The aforementioned case law was followed by the current judgment of the SAC from 8 October 2021, No. 4 Afs 99/2021-34, in which the SAC, as in the previous case, confirmed the legality of the tax administrator's decision rejecting the request for remission of the penalty, although the criteria for remission were otherwise met. In this case, the tax administrator concluded that the tax entity in question had violated tax regulations in the period January and February 2011 with a high degree of intensity beyond ordinary violations of tax regulations, since by its nature it had knowingly participated in fraudulent conduct, or in engaging in a chain of transactions affected by fraud (specifically trading in gold ingots). Here, the SAC concluded again that the tax administrator had described the circumstances of the taxpayer's involvement in the VAT fraud in sufficient detail, explaining why it could not have been accidental.

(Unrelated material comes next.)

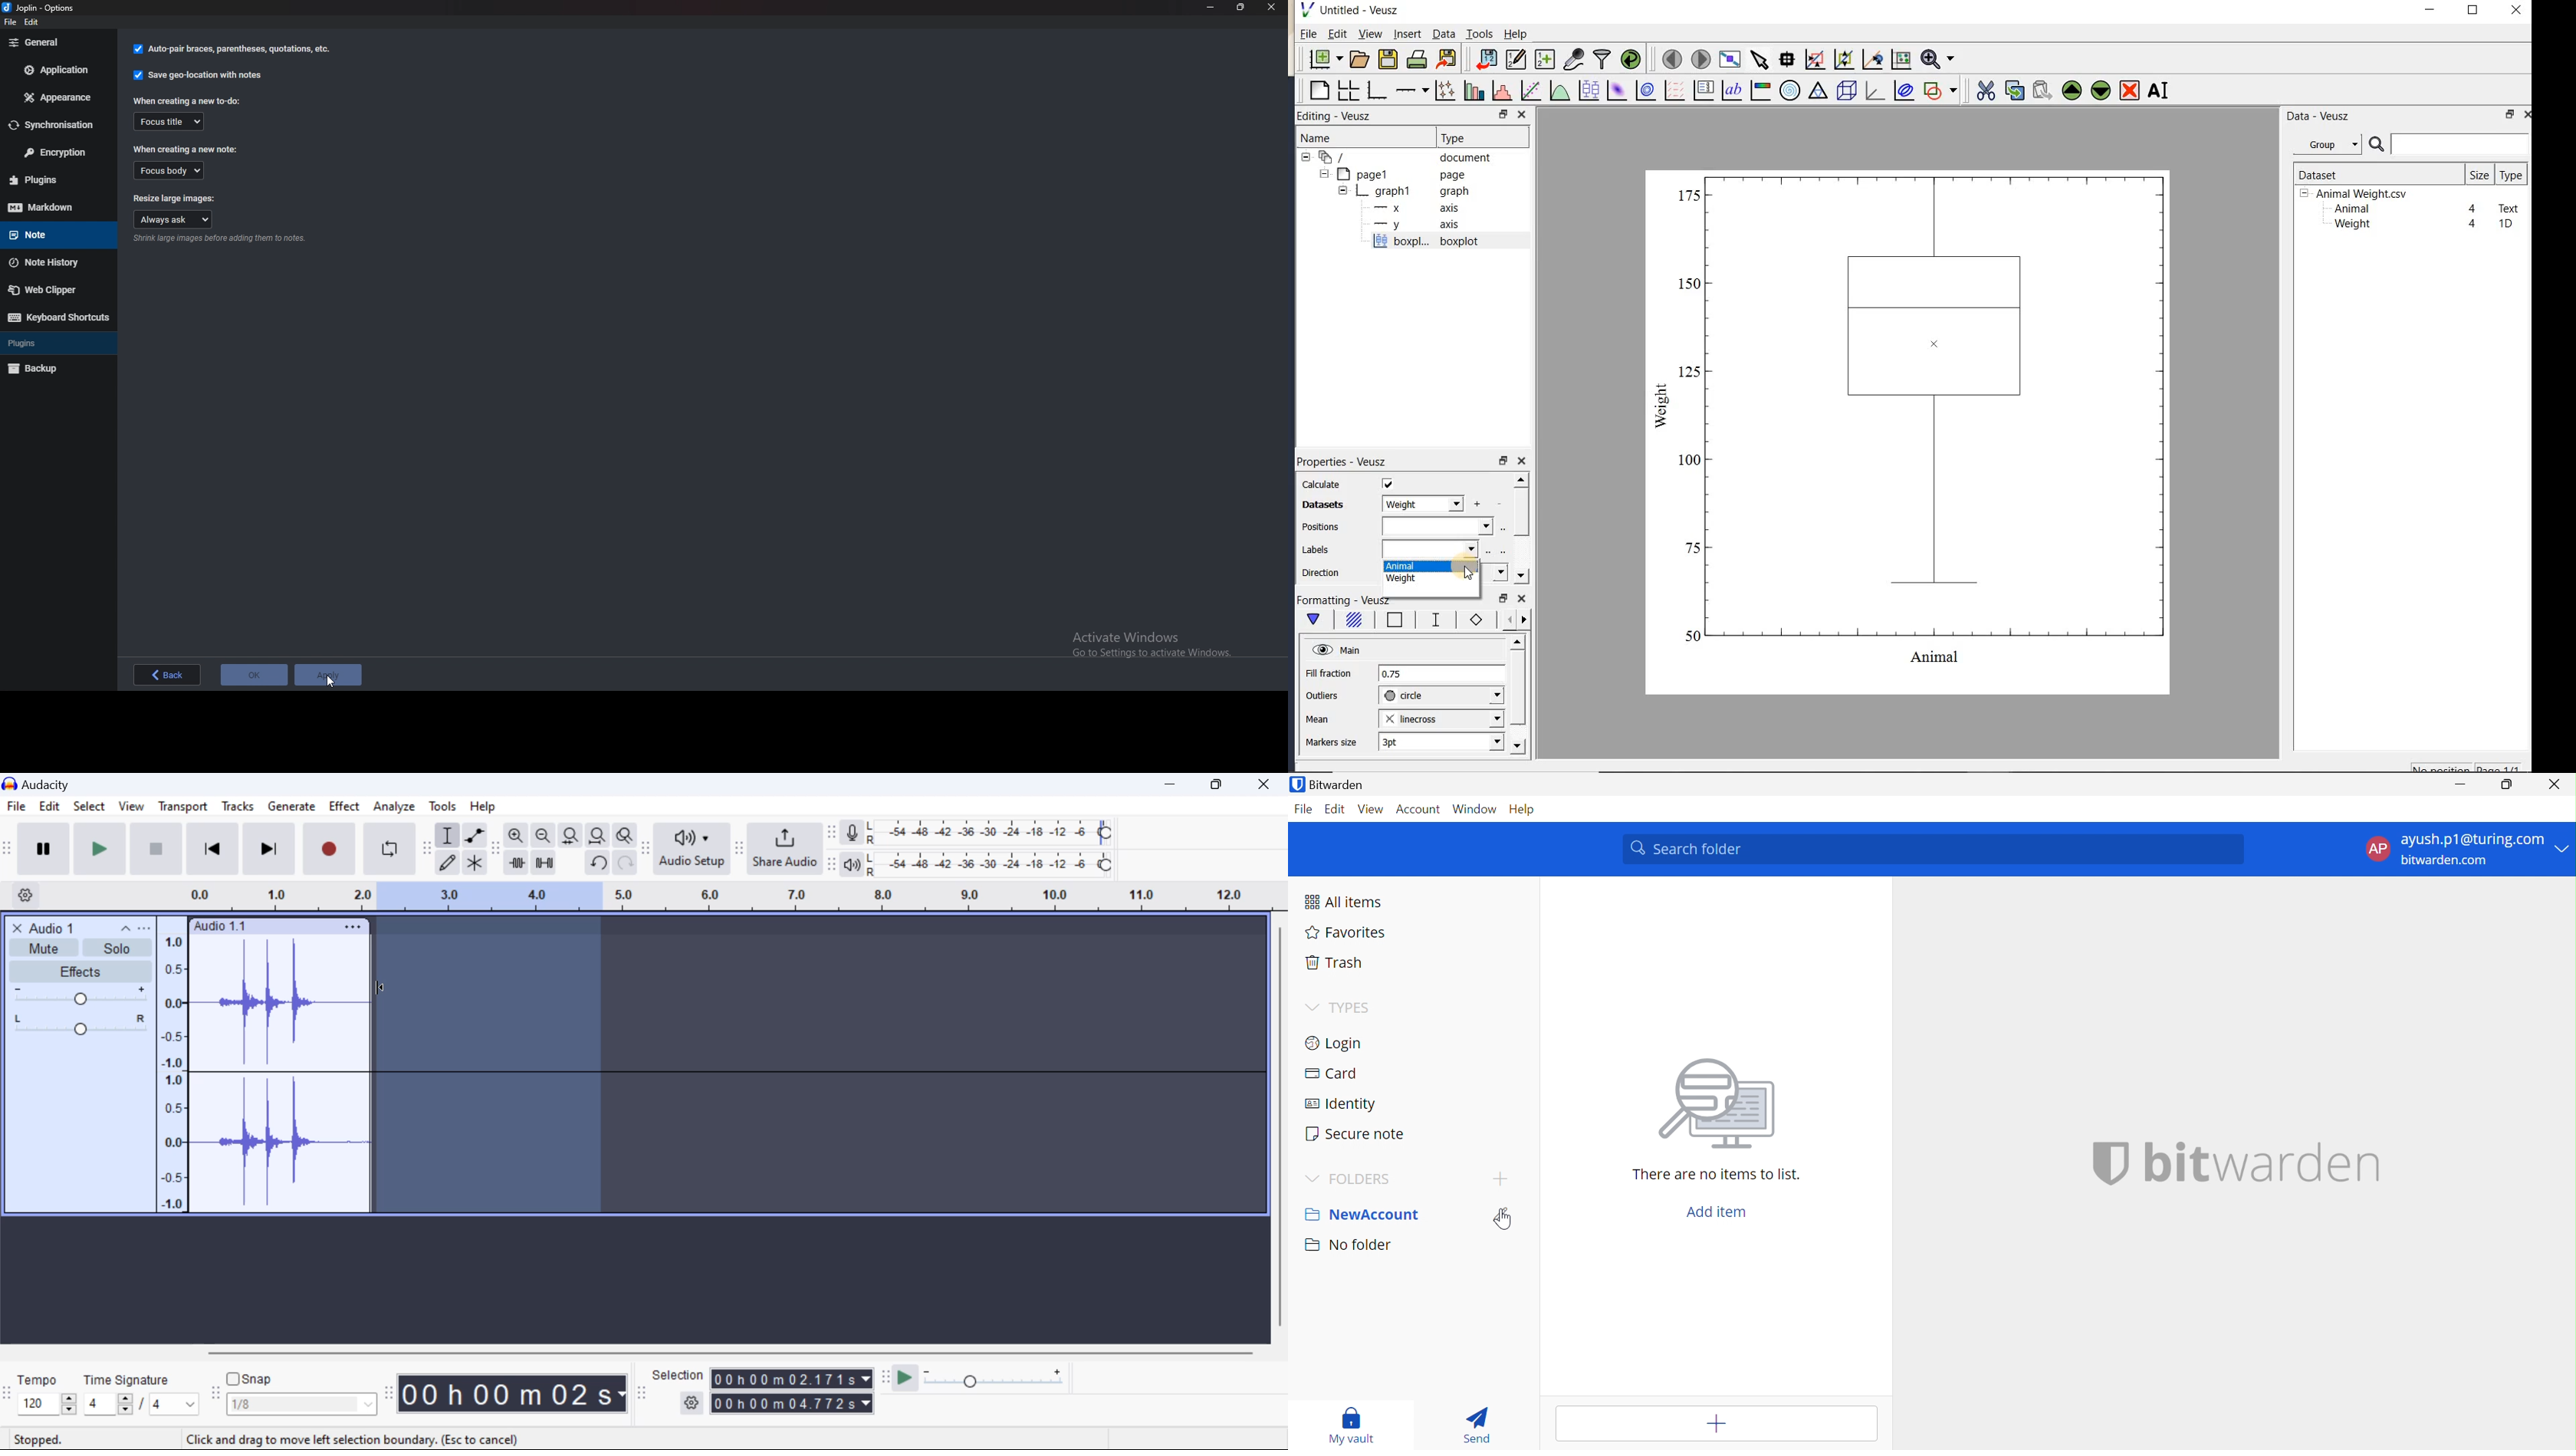 The width and height of the screenshot is (2576, 1456). Describe the element at coordinates (256, 1379) in the screenshot. I see `snap toggle` at that location. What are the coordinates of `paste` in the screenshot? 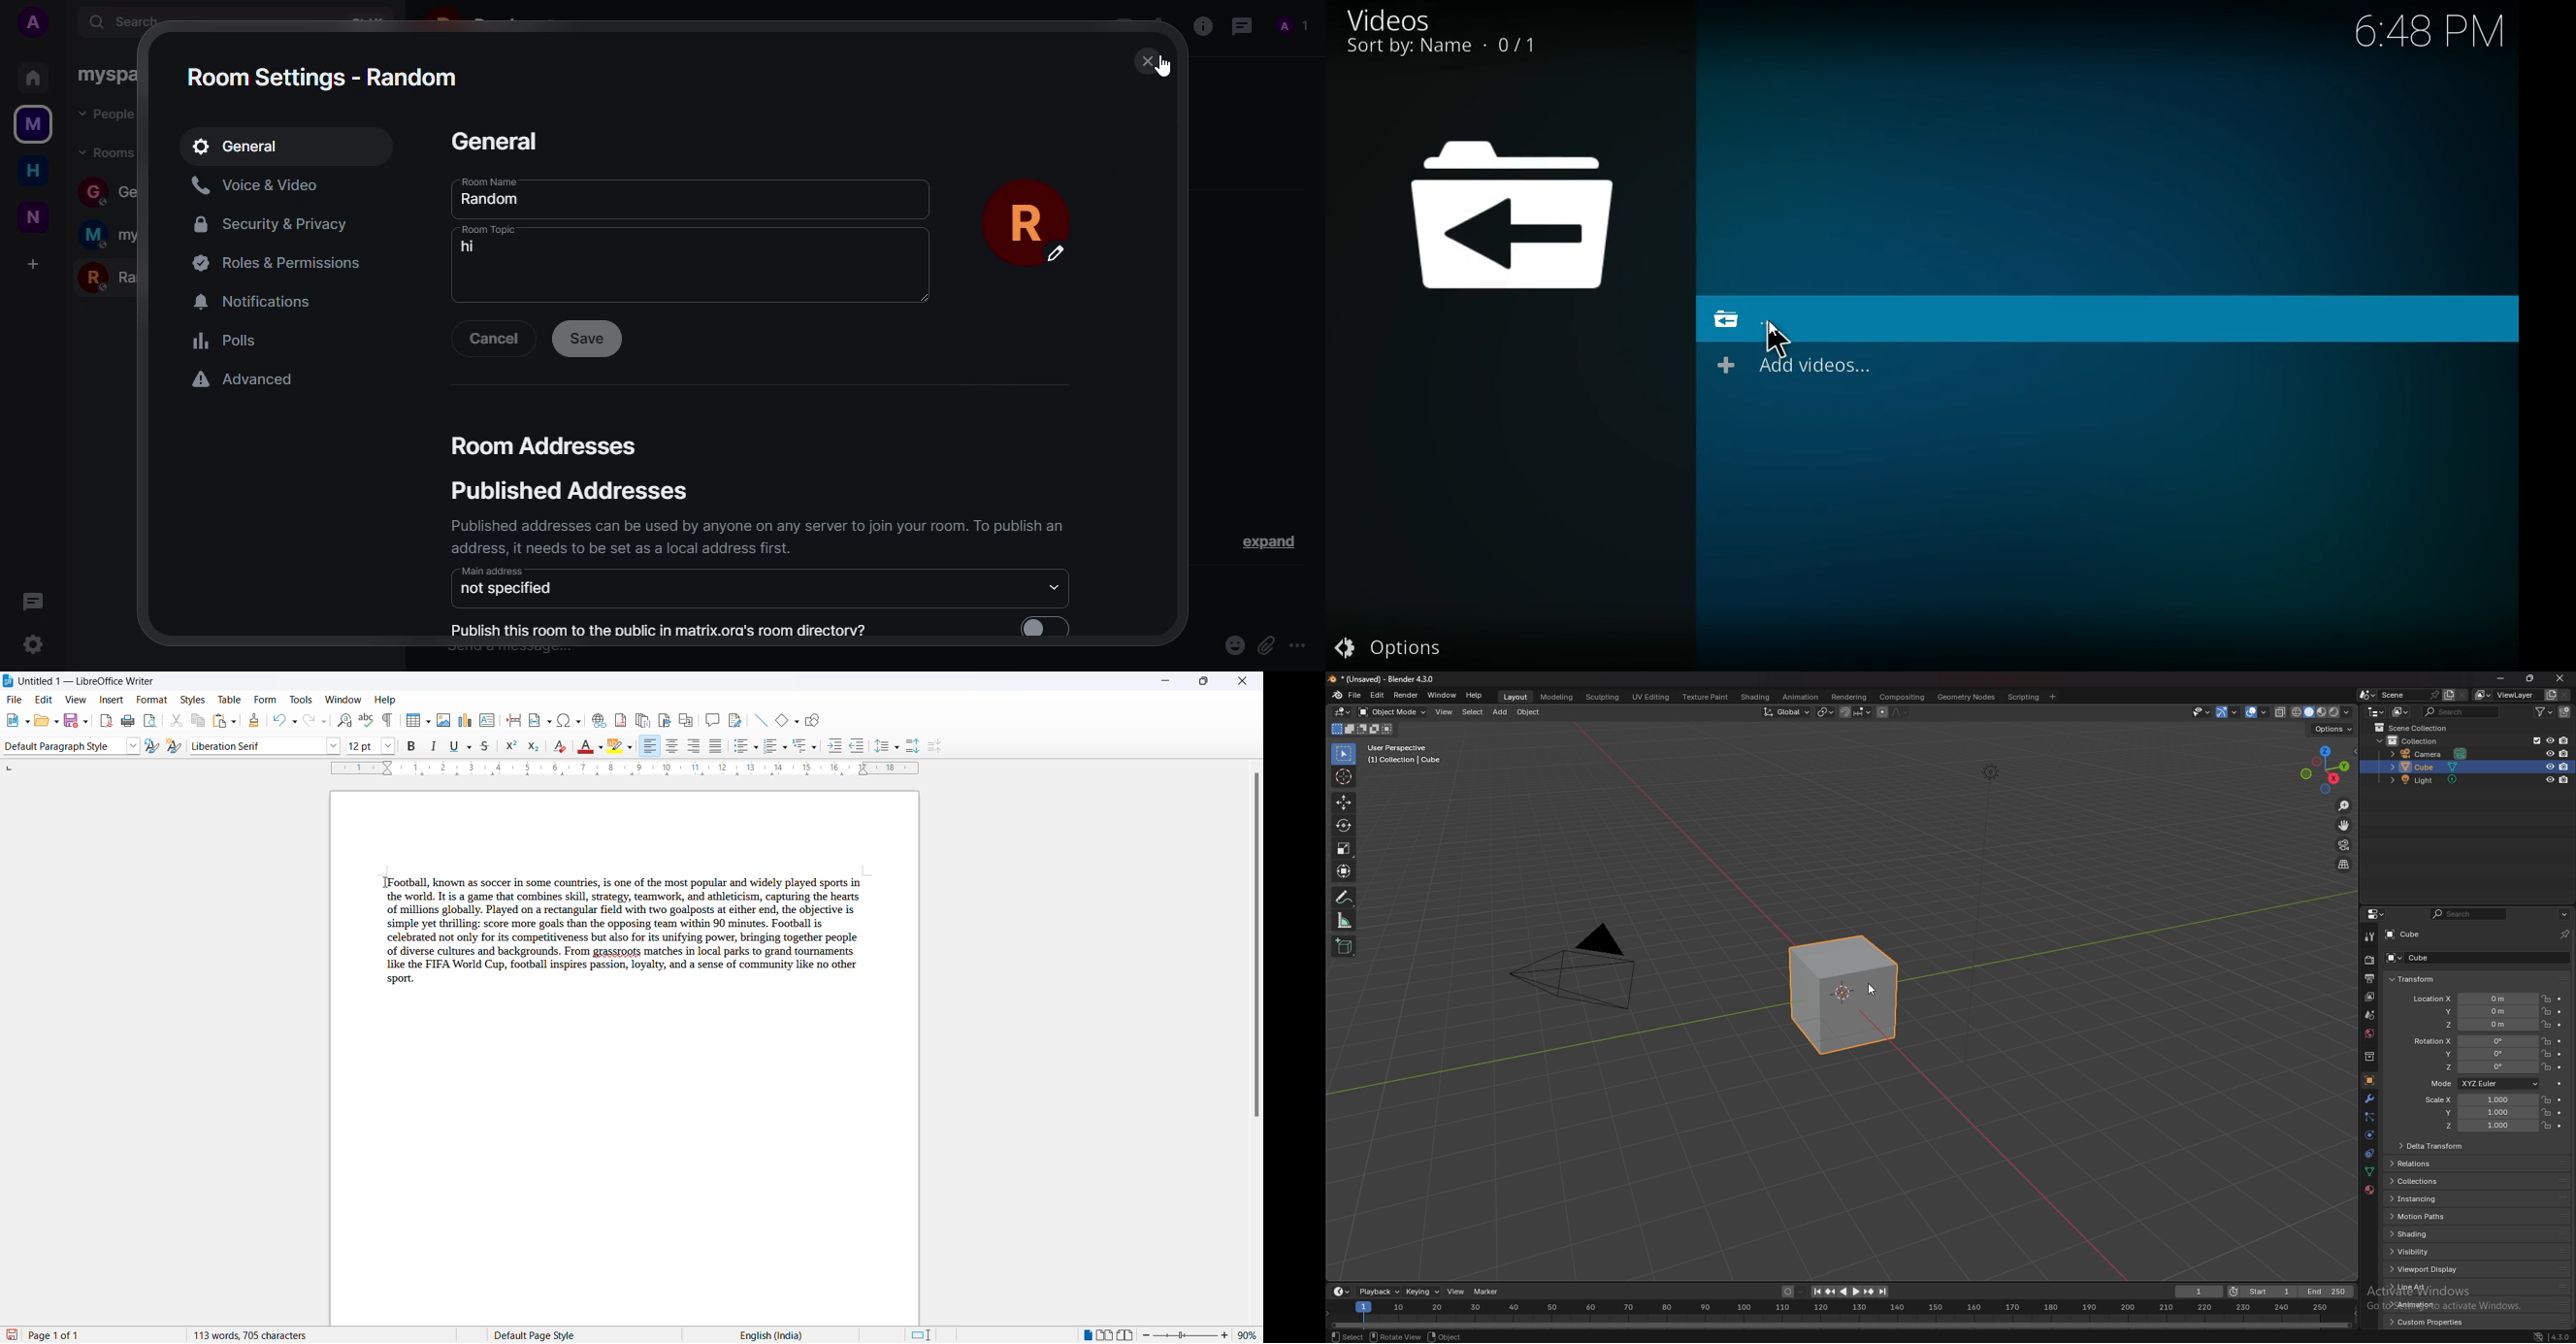 It's located at (220, 722).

The SAC thus found the way, in which the tax administrator proceeded, was in compliance with the law.
With regard to the above-mentioned case-law of the SAC, in the case of additional tax assessment on grounds of denial of entitlement to deduct tax due to the tax subject's participation in tax fraud, of which the tax subject knew or should and could have known, it must be taken into account that the tax administrator will not remit the penalty related to the tax assessed in this way.